Was May 13 naturally orchestrated?
by Azly Rahman
Perhaps it was. That would be the answer to the event that has become embalmed as a semiotic of racial conflict. Perhaps it wasn’t planned. We need more interpretations of this event. If we ban more books on this, we are afraid of holding a mirror to our history and ourselves.
If we encourage our youth to explore the roots of the bloody conflict, we will have a better generation of thinkers. No more “Ketuanan Melayu, China, India,” or whatsoever notions of self-aggrandisement –just the simple act of opening the dialogues of peace.
But was May 13 planned? I have some thoughts.
It has to happen when and because the lid of authoritarianism was lifted. It was the British lid that brought some kind of stability to the lowest of the lower class of Chinese, Indians and Malays.
Root of the conflict
May 13 was naturally orchestrated as a rude conclusion to the violence brought about by the system of capitalist exploitation; a system that operated successfully at various levels. At the top of the pyramid is the British ruling class, next came the Malay aristocrats and feudal lords or the sultans who collaborated unwillingly with the British robber-barons, The Sultans played the role of obedient tax collectors and managers of the industrial age capitalist system of production, run on the ideology of Oriental Despotism. At the lowest rung, true to the feudal production system, are the indentured serfs and the local padi cultivators.
The traditional/hereditary rulers were successful in making sure the rakyat in each state produces cheaply and sell their labour at dirt-cheap price in order for the feudal production system to continue to survive – so that the system could continue to fill the coffers of the British Empire and at the same time help enrich the local chieftains.

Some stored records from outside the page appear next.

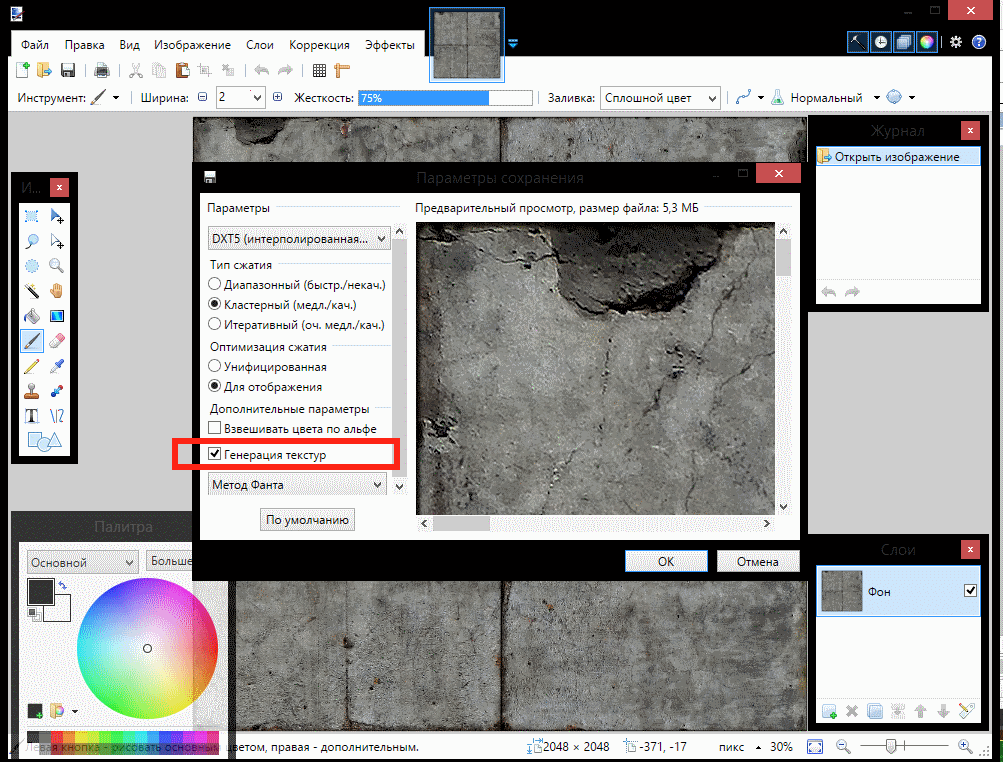Add a new layer in Слои panel

[x=829, y=711]
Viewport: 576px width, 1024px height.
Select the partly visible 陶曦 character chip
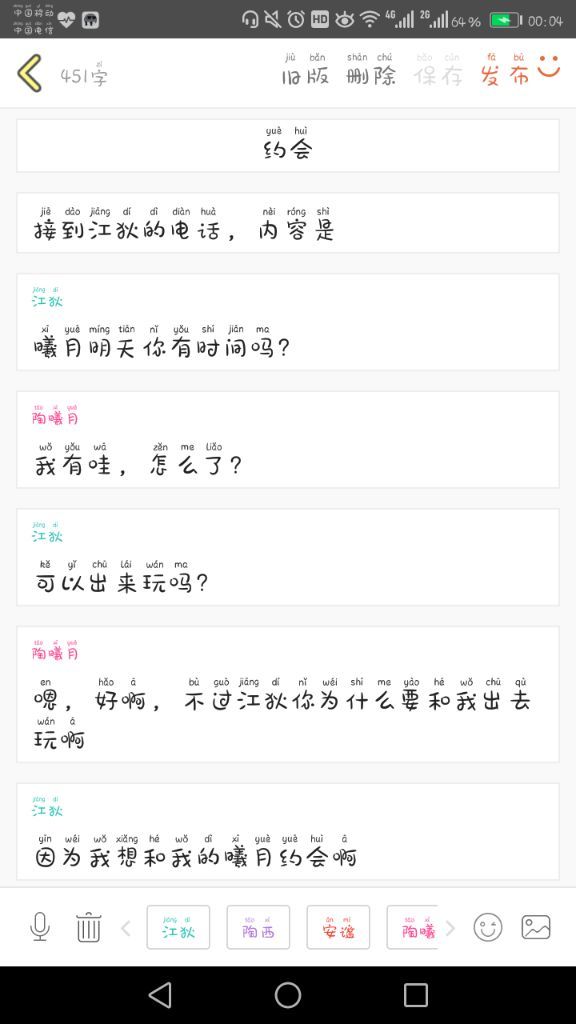[412, 927]
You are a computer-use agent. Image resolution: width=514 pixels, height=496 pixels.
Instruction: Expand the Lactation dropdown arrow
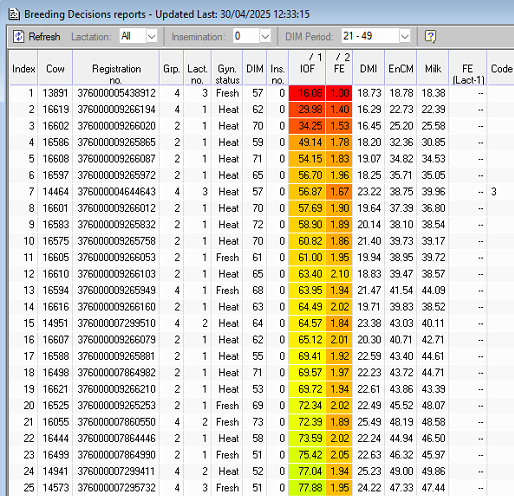(x=152, y=36)

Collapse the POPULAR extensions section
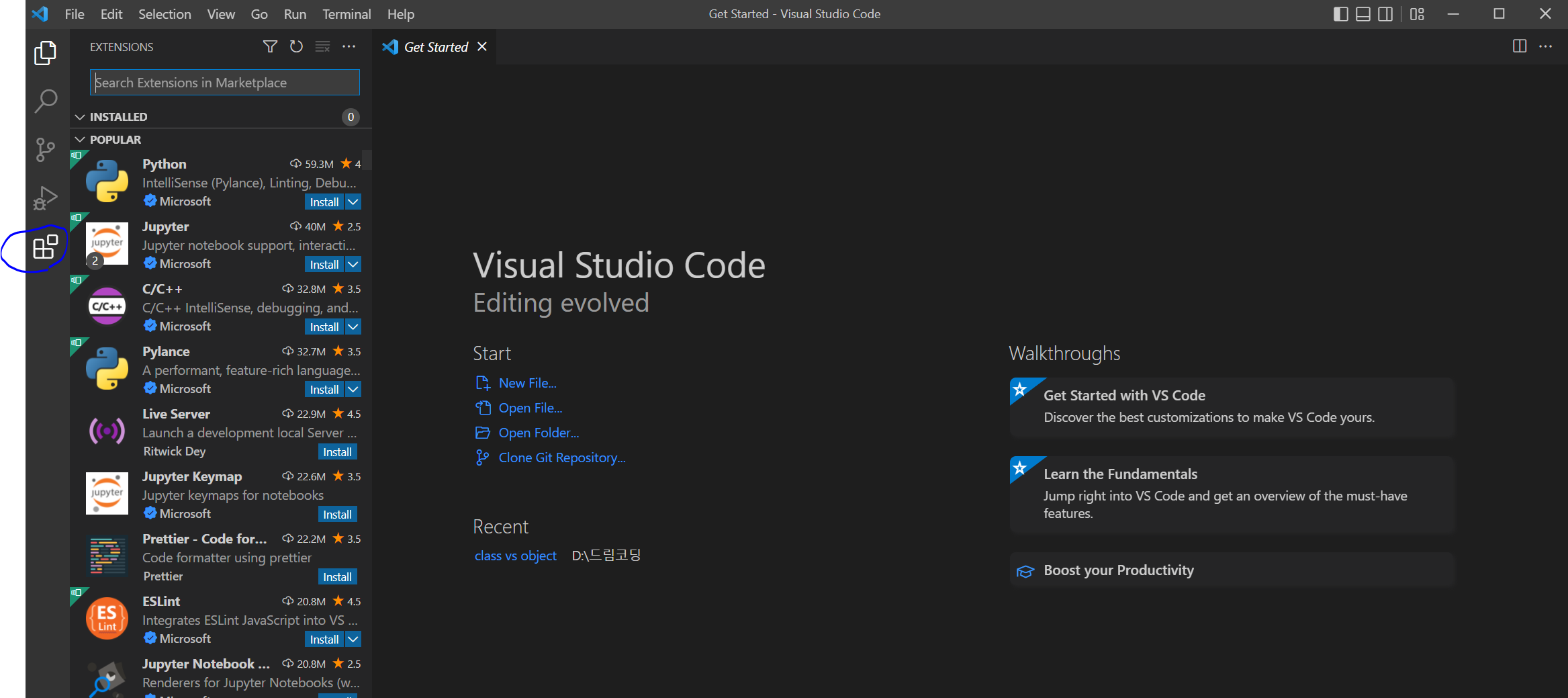pyautogui.click(x=81, y=140)
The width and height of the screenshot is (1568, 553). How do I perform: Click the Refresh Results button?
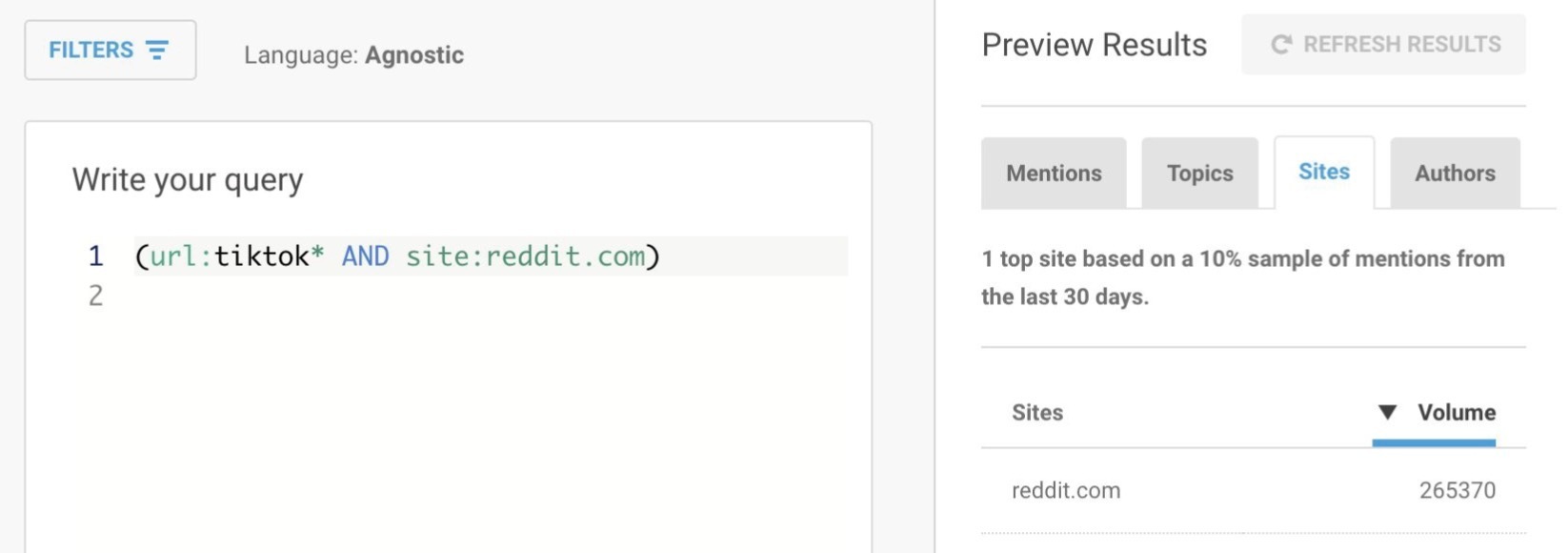point(1383,45)
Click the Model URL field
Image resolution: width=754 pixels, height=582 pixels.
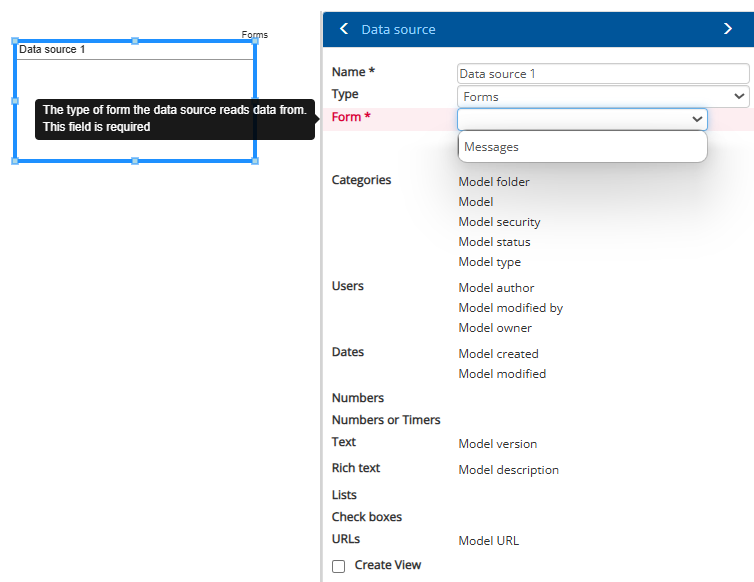[488, 541]
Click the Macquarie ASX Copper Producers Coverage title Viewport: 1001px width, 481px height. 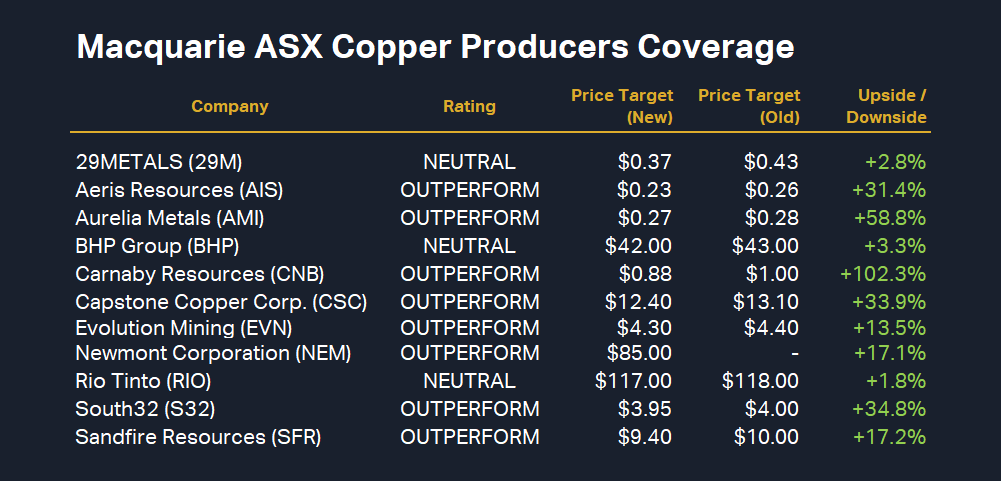tap(435, 47)
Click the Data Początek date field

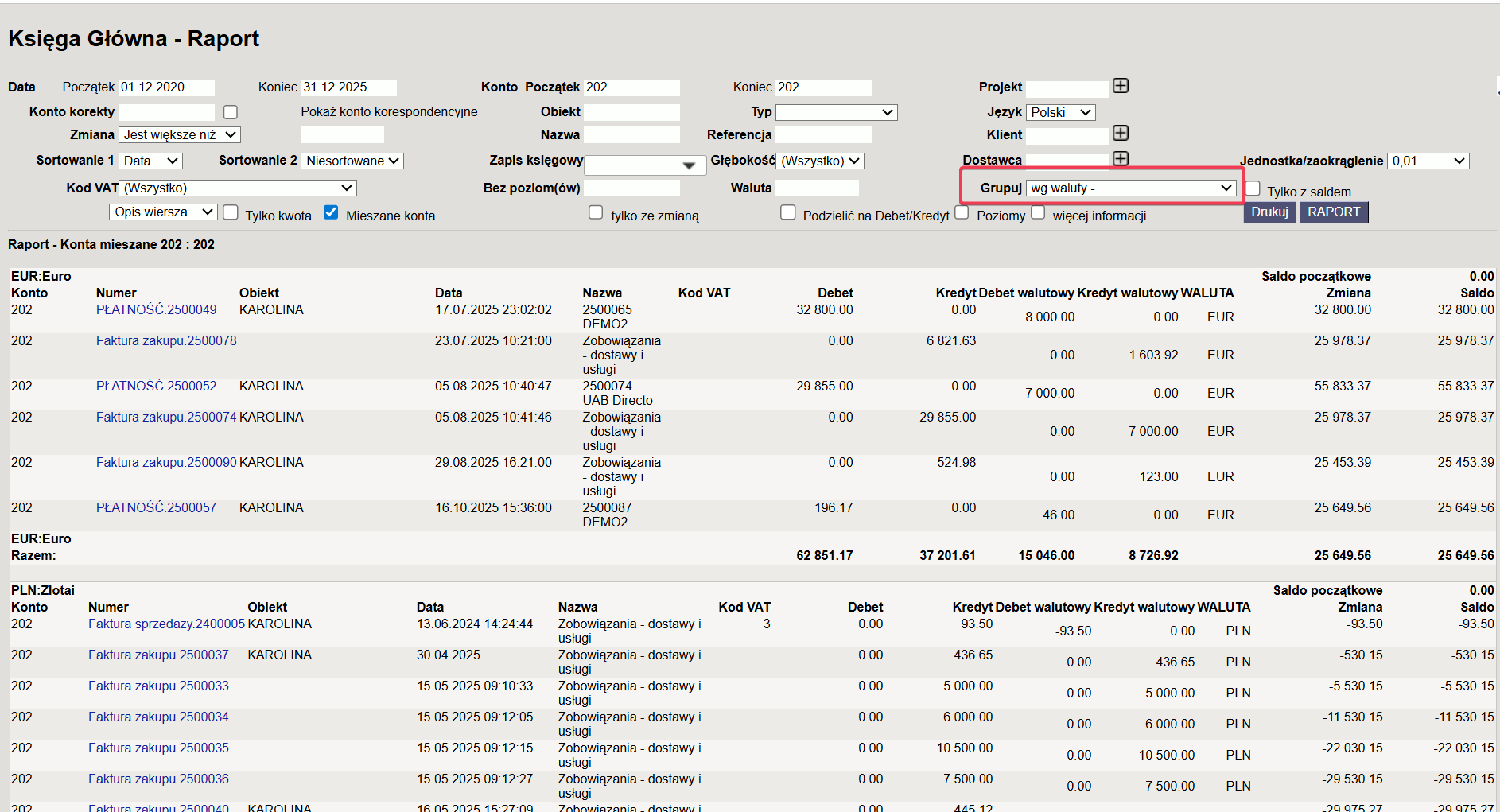[x=166, y=87]
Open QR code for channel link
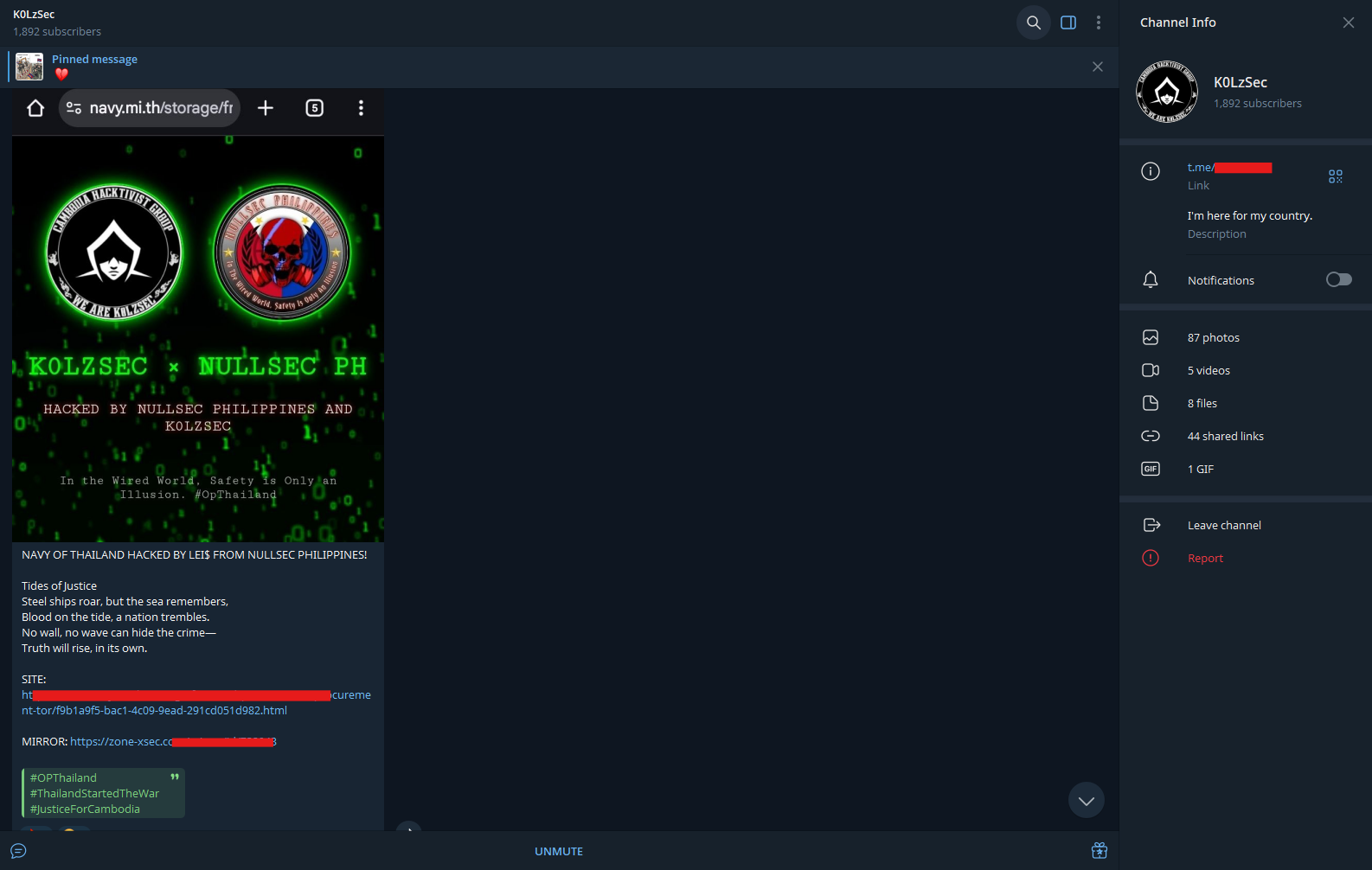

May 13 was a symbolic breakdown of this system of oppression — a radical protest against a feudalist-turned-aristocrat-prime minister who served the British well, after being educated in the ways and mannerism of the colonialists. British ideology of imperialism and race superiority/white supremacy couched in “scientific language of Oxford and Cambridge and royal academies this and that” were taught to the natives who would be rulers, so that the panopticon-synopticon matrix of colonialism may prevail.
May 13 was not merely a natural occurrence in the matrix of international capitalist production but a phenomena that occurred in many a society that undergo the stages of economic growth on the one hand and the stages of political conflict on the other. Combining these two, the race riots is a semiotic — political economic phenomena of deconstruction of socio-economic illusioned-stability — a contradiction in the capitalist mode of production. It was a coup d’etat of society against its own internal notion of progress.
It has a similar fundamental character of the pre-Roosevelt Socialist revolt of the 1930s, Paris Uprising of the 1960s, Iranian Bloodless Revolt and Revolution of the late 1970s, the Los Angeles Riots of the 1990s, the Jakarta burn-down of 1998, and the Paris Riots of 2005. In all these, the roots lie in the growth of the underclass and the problem of economic injustices and criminalisation brought about by neo-colonialist strategies of the ruling elite. Dehumanization is a fertie ground for inner repression.
May 13 may have the manifestation of a race conflict, but essentially it is one whose underlying force of mass anger lies in the clash of suppressed classes of varied ethnic origin.
Interpretation of the incident has merely been few. Tunku Abdul Rahman wrote about it to explain why it occurred and how he was part of the problem and solution in one. That was an official historical narrative — a government’s view of what transpired. Dr Mahathir Mohamad’s Malay Dilemma offered another interpretation from his point of view, explaining why it happened and what transpired between the Tunku and him. That was another official explanation.
But again, I reiterate, the more interpretations of the incident the better — so that we may have many explanations and find patterns in the meaning of these explanations. One must however be equipped in the understanding of the complex interplay between technologies of control, the economics of oppression, the sociology of mass anger, and cybernetics of conflicts, the archaeology of mass cultural repression, the genealogy of the feudal-oppressive-matrix, and the ideology and power/knowledge dimension of communicative and propagandistic systems — all these — in order to understand the “Butterfly Effect” of May 13 1969.
May 13, 2009?
Maybe it is too early to predict or too dangerous to be Nostradamus-ising or soothsaying or be playing the numerology game of anticipatory politics. Or maybe there will not be a race riots as we are now glued to our television sets and sucked into the abyss and black hole of the Internet, unable to plan for a peaceful revolution nor be ready for any natural occurrence ala May 13, 1969.
Maybe our brain cells have died a natural death out of decades of being fed with the “feel-good” ideology broadcast through radio and television. Or maybe we have been systematically programmed to amuse ourselves to death through a system of mass consciousness and euphoria that has been telling us to be happy with what we have, while the super rich and powerful amongst us continue to rob the nation in broad daylight through a conspiracy with outside forces in the form of investment arms and tentacles.
I still think that the bloody riots of May 13 was an orchestrated natural disaster — something our forefathers of Merdeka/Independence crafted as part of the cultural logic of late capitalism.
We can only know the answers through books we do not ban. Let us stop this pathetic policy of book banning.